The retrospective study followed the natural history and prognosis of early-stage variant or wild-type ATTR-CM diagnosed in 118 consecutive patients without heart failure symptoms at baseline.
Over a median 3.7 years of follow-up, 38 people developed heart failure symptoms, 32 died, and two required cardiac transplantation. Additionally, 20 received pacemakers, 13 developed atrial fibrillation, and one had a stroke, according to Esther Gonzalez-Lopez, MD, PhD, of Hospital Universitario Puerta de Hierro in Madrid, and colleagues.
Survival was 96.5% at 1 year and fell to 82% at 5 years, they reported in .
The investigators found that treatment with TTR stabilizers was associated with significantly improved survival on multivariable analysis (adjusted HR 0.18, 95% CI 0.06-0.55). Treatment also correlated with delayed progression to heart failure without meeting statistical significance.
"Although our findings would ideally need to be confirmed in randomized studies, our results provide support to consider early initiation of stabilizing agents in asymptomatic patients with ATTR-CM," Gonzalez-Lopez's group said.
A progressive cardiomyopathy, ATTR-CM is an increasingly recognized cause of heart failure due to advances in noninvasive imaging techniques. The good news is that treatment is available, albeit inaccessible for many.
In 2019, the FDA approved tafamidis (Vyndaqel or Vyndamax) for wild-type (or hereditary) ATTR-CM. The indication was not restricted to patients with overt heart failure despite approval being based on the phase III ATTR-ACT trial that showed that TTR stabilizer's clinical benefits in people who had already progressed to symptomatic heart failure.
Once tafamidis went on the market, however, it became known as the "most expensive cardiac medication in history" and was affordable only with financial assistance for some patients.
Gonzalez-Lopez and colleagues noted that clinical studies are ongoing for other potential ATTR-CM treatments. These include another TTR stabilizer, , and gene-silencing candidates , , and .
Like the tafamidis trial, these studies are limited to symptomatic individuals.
"The only way we will meaningfully impact the long-term outcomes of ATTR CA [cardiac amyloidosis] is to initiate effective therapy before major structural damage has occurred," according to Daniel Lenihan, MD, of Saint Francis Healthcare System in Cape Girardeau, Missouri, and Richard Cheng, MD, MSc, of University of Washington in Seattle.
"We need to continue to explore how to systematically detect the development of disease in other organs that may be involved initially or use genetic screening tools to identify those with specific variants and, thus, get to the 'root' of the problem," they urged in an .
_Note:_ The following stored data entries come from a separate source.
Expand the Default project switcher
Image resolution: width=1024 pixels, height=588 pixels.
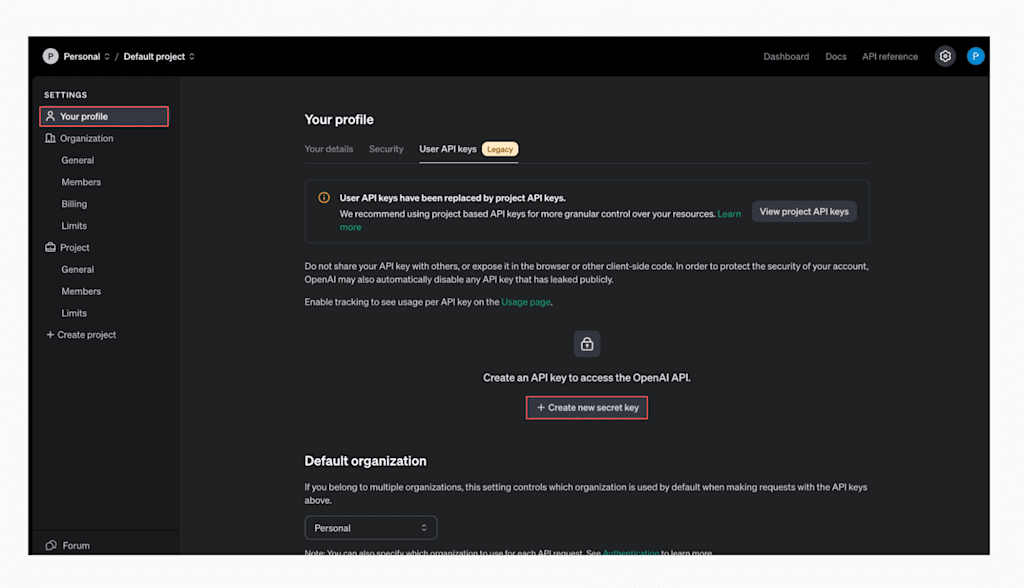159,56
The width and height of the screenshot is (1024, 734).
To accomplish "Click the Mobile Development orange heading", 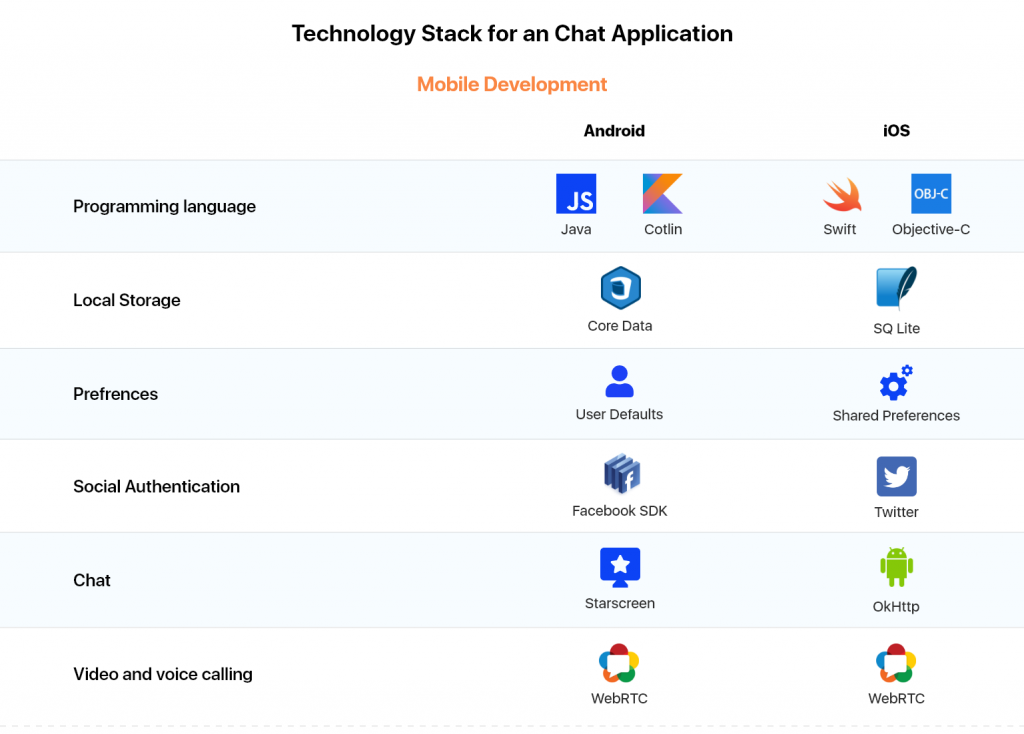I will pos(512,84).
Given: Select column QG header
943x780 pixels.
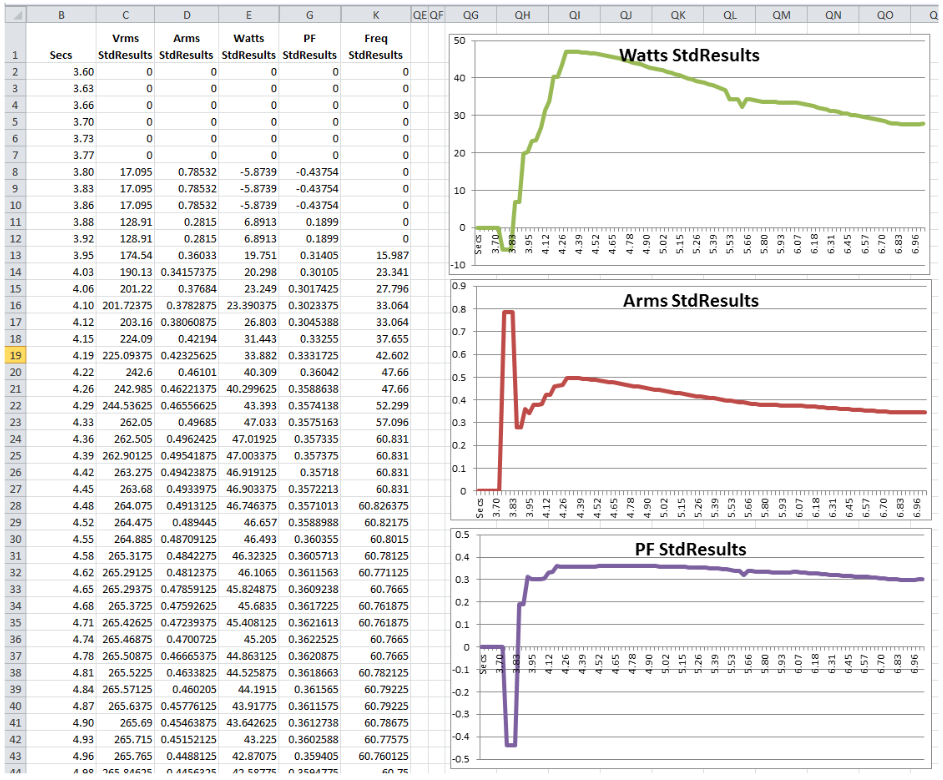Looking at the screenshot, I should 471,15.
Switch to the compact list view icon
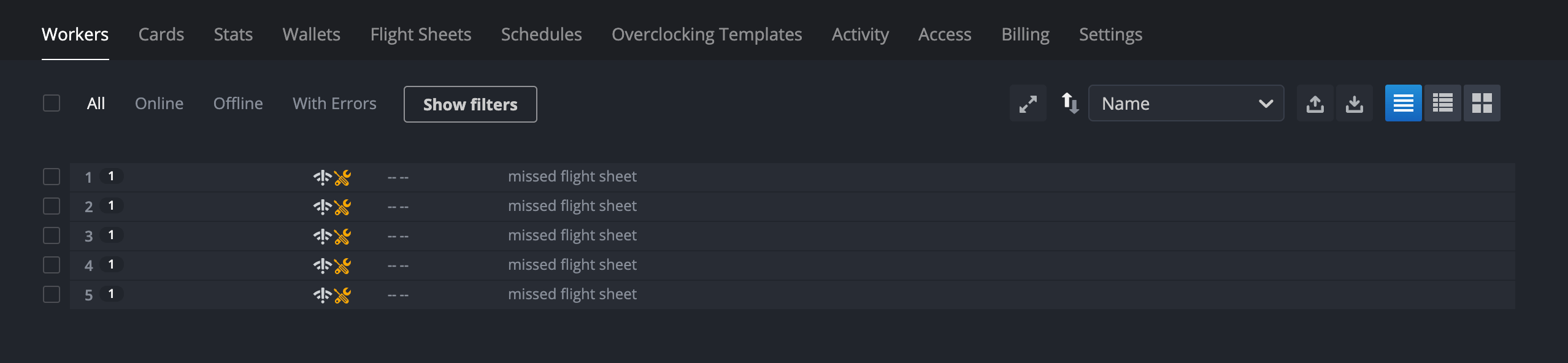The image size is (1568, 363). click(1403, 104)
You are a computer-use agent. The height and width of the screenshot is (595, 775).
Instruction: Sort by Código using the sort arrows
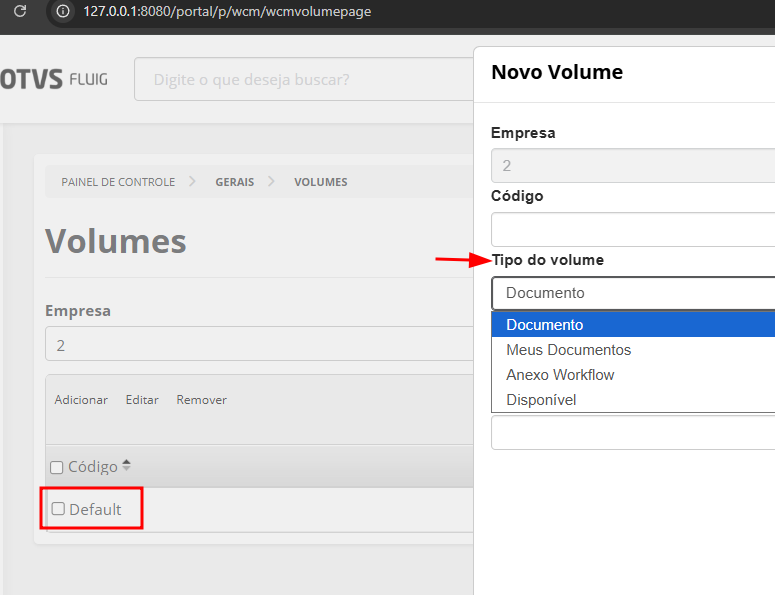pos(126,466)
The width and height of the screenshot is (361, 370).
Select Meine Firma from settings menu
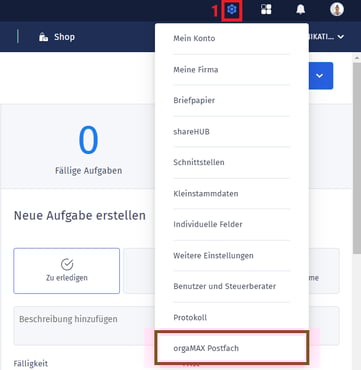pos(232,70)
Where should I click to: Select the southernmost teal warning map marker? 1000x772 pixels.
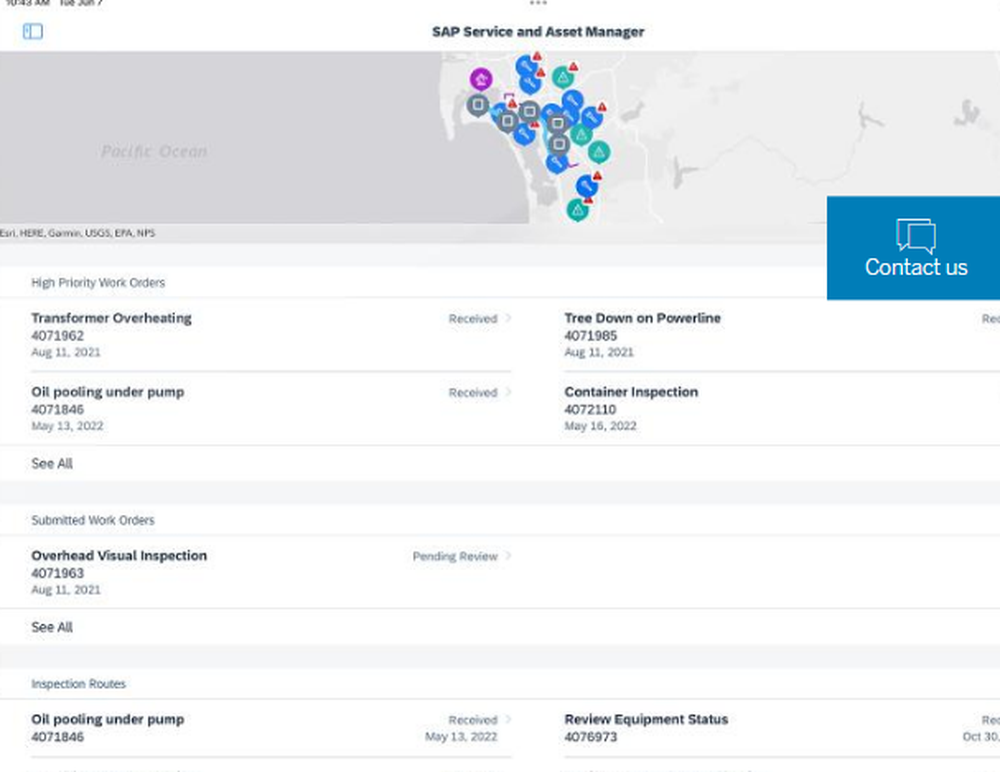(577, 209)
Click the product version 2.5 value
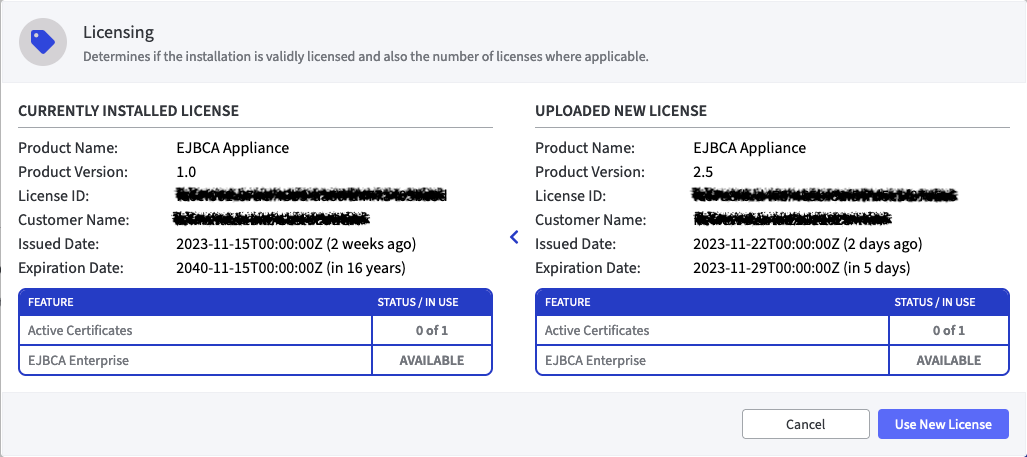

The report by Gonzalez-Lopez's group was based on records from six specialized amyloidosis centers. The study cohort consisted of 118 people who underwent genetic testing, with 78.8% men and a median age of 66.
Although exercise testing was not required of study participants, the lack of symptomatic heart failure at baseline was supported by fairly low NT-proBNP, preserved systolic function, and moderately increased average left ventricular wall thickness.
The authors observed that 18 individuals were already on treatment at baseline despite the purported absence of heart failure symptoms.
Ultimately, 56 people were treated during follow-up: 53 receiving TTR stabilizers like tafamidis and diflunisal, 13 receiving a genetic silencer, and two undergoing liver transplantation. It took a median 5 months from diagnosis to initiation of stabilizers, Gonzalez-Lopez and colleagues found.
They cautioned, however, that there was likely room for selection bias regarding who did and did not get TTR-stabilizing therapy. Additionally, the observational analysis may have been subject to confounding.
Disclosures
The study was supported by grants from Instituto de Salud Carlos III.
Gonzalez-Lopez disclosed relationships with Pfizer and Proclara, as well as institutional research and educational support from Pfizer, BridgeBio, and Alnylam.
Lenihan disclosed relationships with Bridge Bio and Intellia. Cheng disclosed no relationships with industry.
Primary Source
JACC: CardioOncology
Gonzalez-Lopez E, et al "Prognosis of transthyretin cardiac amyloidosis without heart failure symptoms" JACC CardioOncol 2022; DOI: 10.1016/j.jaccao.2022.07.007.
Secondary Source
JACC: CardioOncology
Lenihan D and Cheng RK "Early treatment of cardiac ATTR: 'to remove the weeds, you have to get the roots'" JACC CardioOncol 2022; DOI: 10.1016/j.jaccao.2022.08.008.